A Diretoria Executiva
da Casas Pias procurou os órgãos superiores ao Conselho
Central para tentar encontrar uma solução para o
impasse. Na época, o Conselho Metropolitano estava com
um presidente interino, por razões específicas,
e, por isso, não pôde tomar qualquer decisão.
O Conselho Nacional,
segundo o ex-tesoureiro Erasmo Lima e Silva, fez na época
uma auditoria “rigorosíssima” na intenção
de encontrar descontroles administrativos. Mesmo com a ausência
de irregularidades, o Conselho Nacional declarou-se favorável
à saída da Diretoria da Casas Pias, que discordava
do encaminhamento proposto. Um ex-dirigente disse que preferiu
sair para não prejudicar o andamento da Casas Pias. “O
que eu vou fazer em um lugar que não querem a minha presença.
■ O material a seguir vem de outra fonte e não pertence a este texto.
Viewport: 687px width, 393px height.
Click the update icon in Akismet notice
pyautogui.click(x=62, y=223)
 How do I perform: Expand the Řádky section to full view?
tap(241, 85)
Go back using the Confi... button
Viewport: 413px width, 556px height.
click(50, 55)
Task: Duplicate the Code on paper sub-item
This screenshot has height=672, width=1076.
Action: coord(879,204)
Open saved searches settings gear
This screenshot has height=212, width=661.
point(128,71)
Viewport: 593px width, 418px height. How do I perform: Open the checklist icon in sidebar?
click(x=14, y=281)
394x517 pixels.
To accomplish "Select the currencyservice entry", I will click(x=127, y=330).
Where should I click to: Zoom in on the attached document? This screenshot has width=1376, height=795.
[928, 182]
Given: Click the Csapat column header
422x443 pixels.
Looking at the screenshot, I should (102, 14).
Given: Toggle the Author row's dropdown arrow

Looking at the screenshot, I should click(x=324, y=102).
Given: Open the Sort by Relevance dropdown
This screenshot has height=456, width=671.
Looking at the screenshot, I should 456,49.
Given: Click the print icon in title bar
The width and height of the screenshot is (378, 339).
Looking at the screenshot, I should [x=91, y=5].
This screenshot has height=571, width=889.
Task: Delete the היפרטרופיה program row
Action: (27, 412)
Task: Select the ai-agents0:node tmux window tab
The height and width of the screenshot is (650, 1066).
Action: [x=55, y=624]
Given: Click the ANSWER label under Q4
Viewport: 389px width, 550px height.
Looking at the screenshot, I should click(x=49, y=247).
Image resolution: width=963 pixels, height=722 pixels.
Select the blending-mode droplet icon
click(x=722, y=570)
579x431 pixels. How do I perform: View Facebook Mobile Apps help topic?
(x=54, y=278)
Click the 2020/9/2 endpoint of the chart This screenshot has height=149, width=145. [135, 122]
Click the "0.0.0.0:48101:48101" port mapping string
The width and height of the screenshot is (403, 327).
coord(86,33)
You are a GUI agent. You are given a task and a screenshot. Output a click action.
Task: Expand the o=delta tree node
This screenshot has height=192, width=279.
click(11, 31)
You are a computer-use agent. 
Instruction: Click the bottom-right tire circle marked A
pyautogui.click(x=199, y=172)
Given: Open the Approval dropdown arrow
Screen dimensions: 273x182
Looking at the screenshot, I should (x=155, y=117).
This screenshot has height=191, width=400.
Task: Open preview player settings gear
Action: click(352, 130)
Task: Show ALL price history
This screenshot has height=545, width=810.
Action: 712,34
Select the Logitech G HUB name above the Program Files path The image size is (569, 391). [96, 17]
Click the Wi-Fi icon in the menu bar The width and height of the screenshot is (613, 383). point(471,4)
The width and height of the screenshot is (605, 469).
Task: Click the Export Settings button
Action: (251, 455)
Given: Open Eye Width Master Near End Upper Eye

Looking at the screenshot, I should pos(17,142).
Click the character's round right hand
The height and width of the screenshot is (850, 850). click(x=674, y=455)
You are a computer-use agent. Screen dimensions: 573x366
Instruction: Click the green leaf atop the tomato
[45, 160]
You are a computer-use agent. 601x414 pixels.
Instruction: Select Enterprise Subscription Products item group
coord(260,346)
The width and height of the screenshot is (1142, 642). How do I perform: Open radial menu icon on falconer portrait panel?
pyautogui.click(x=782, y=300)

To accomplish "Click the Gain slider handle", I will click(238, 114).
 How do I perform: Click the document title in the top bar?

Enfrentar só iria piorar as coisas. O lugar é público,
não é meu. Se fosse meu, ficaria.”
Acusação
Além da decisão unilateral sobre a venda, segundo
um ex-diretor da Casas Pias, o presidente do Conselho Central,
Alexandre Gonçalves Mendes, manifestou vontade irredutível
de administrar pessoalmente o dinheiro da venda, colocou seis
parentes para trabalhar na obra e teria dado exclusividade da
venda para uma imobiliária da cidade cujo proprietário
faria parte do seu círculo íntimo de amizade.
A atual presidente
da Diretoria Executiva da Casas Pias, Ana Paula da Silva, é
cunhada de Alexandre Gonçalves Mendes, que era assessor
do vereador Jéferson Campos (PT). Porém, ele foi
exonerado no dia 22 de agosto, quarta-feira. A assessoria de imprensa
do vereador falou que a esposa de Mendes, chamada Alessandra,
trabalha como voluntária no gabinete do petista e é
a mais cogitada para ocupar o lugar do marido.
Outro Lado
O vereador Jéferson Campos (PT) explicou que Mendes foi
afastado por questões pessoais e sua exoneração
não tem relação com a venda do imóvel.
Sobre a afirmação da assessoria de imprensa, de
que Alessandra seria a pessoa mais cogitada para ocupar o cargo
vago, Jéferson negou e disse que é ele quem escolhe
as pessoas.
O presidente
do Conselho Central de Taubaté da Sociedade São
Vicente de Paulo, Alexandre Gonçalves Mendes, foi procurado
na quarta-feira, 22, para falar das acusações apuradas
por CONTATO. Por telefone, declarou que as responderia no dia
seguinte, em nota divulgada à imprensa. Mas não
foi o que aconteceu.
No comunicado
divulgado na quinta-feira, 23, Mendes não responde as acusações
e alega que o motivo da venda é a estrutura antiga da Casas
Pias: “[as estruturas] estando, naturalmente, com as suas
edificações deterioradas, ultrapassadas, sem oferecer
o mínimo conforto que os nossos internos merecem. Sendo
absolutamente inviável, sob todos os aspectos, demolir
as construções existentes e edificar novas instalações,
o Conselho Central de Taubaté, dentro do que autoriza o
seu Estatuto, alienou o imóvel que lhe pertence.”
Repercussão
Não foram poucas as manifestações de espanto
e discordância com a forma como foi decidida a venda a Casas
Pias. Mais enfático foi, sem dúvida, o ex-prefeito
José Bernardo Ortiz: “Quando assumirmos a prefeitura
[depois das eleições de 2008], vamos anular esse
negócio e decretar o imóvel de utilidade pública”.